For years, I’ve heard some variation of the following lament from clients, collaborators, and friends with startups:

“There’s so many use cases we could solve for, but every user we talk to wants something different, and we just don’t know which ones to focus on.”

or,

“We’ve designed for all the common and important user needs and now we’ve hit a ceiling. How do we grow without bloating our product with minor features?”

Both statements describe what we can call the long-tail problem. It’s very common—I’ve seen the long-tail problem at tiny two-person startups and at Big Tech corporations with billions of users.

In the long-tail problem, all the opportunities in front of you live on the long tail of user needs. Collectively they represent many users, but individually none of them appear important enough to invest time or resources in. 

When to Design for Emergence

Common needs represent large markets, but the needs are largely met, and competition between solutions is fierce. Long-tail needs are often unmet and come with much less competition, but individually represent markets too small to justify the expense of development.

Let’s look at some example user needs from the world of digital mapping.

Examples from @tophtucker, # of user estimates based on my time at Google Maps
Examples from @tophtucker, # of user estimates based on my time at Google Maps

Perhaps the most common user need we see in the mapping space is “How do I get there from here?” Such ubiquitous user needs are experienced by nearly everyone, often many times a day. Purpose-built solutions in the “traditional” style of product development often work well here (if you can hold your own in a crowded market). Long-tail user needs, like “Is this passable at low tide?” represent a comparatively small group of people, yet the investment required to build an adequate solution often remains the same.

There is a way of addressing the long-tail problem, but it requires a very different paradigm for thinking about the way we design products, tools, and services. We can call this paradigm design for emergence.
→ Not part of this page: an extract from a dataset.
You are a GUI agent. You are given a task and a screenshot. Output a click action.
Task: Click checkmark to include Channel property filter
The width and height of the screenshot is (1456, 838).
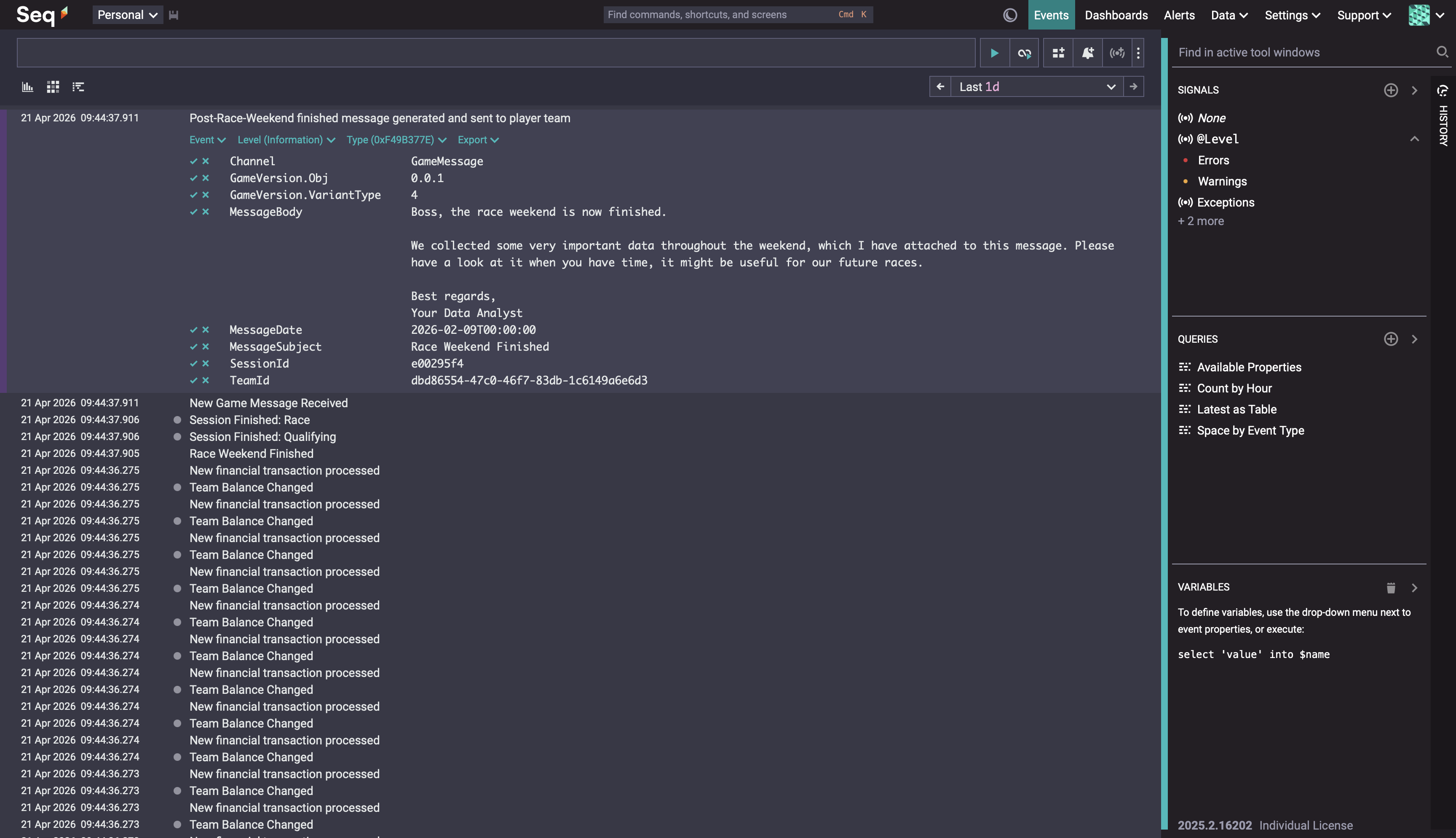coord(194,161)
In complexity science, ‘emergence’ describes the way that interactions between individual components in a complex system can give rise to new behavior, patterns, or qualities. For example, the quality of ‘wetness’ cannot be found in a single water molecule but instead arises from the interaction of many water molecules together. In living systems, emergence is at the core of adaptive evolution.

Design for emergence prioritizes open-ended combinatorial possibilities such that the design object can be composed and adapted to a wide variety of contextual and idiosyncratic niches by its end-user. LEGO offers an example — a simple set of blocks with a shared protocol for connecting to one another from which a nearly infinite array of forms can emerge. Yet as we will see, design for emergence can generate value well beyond children’s toys.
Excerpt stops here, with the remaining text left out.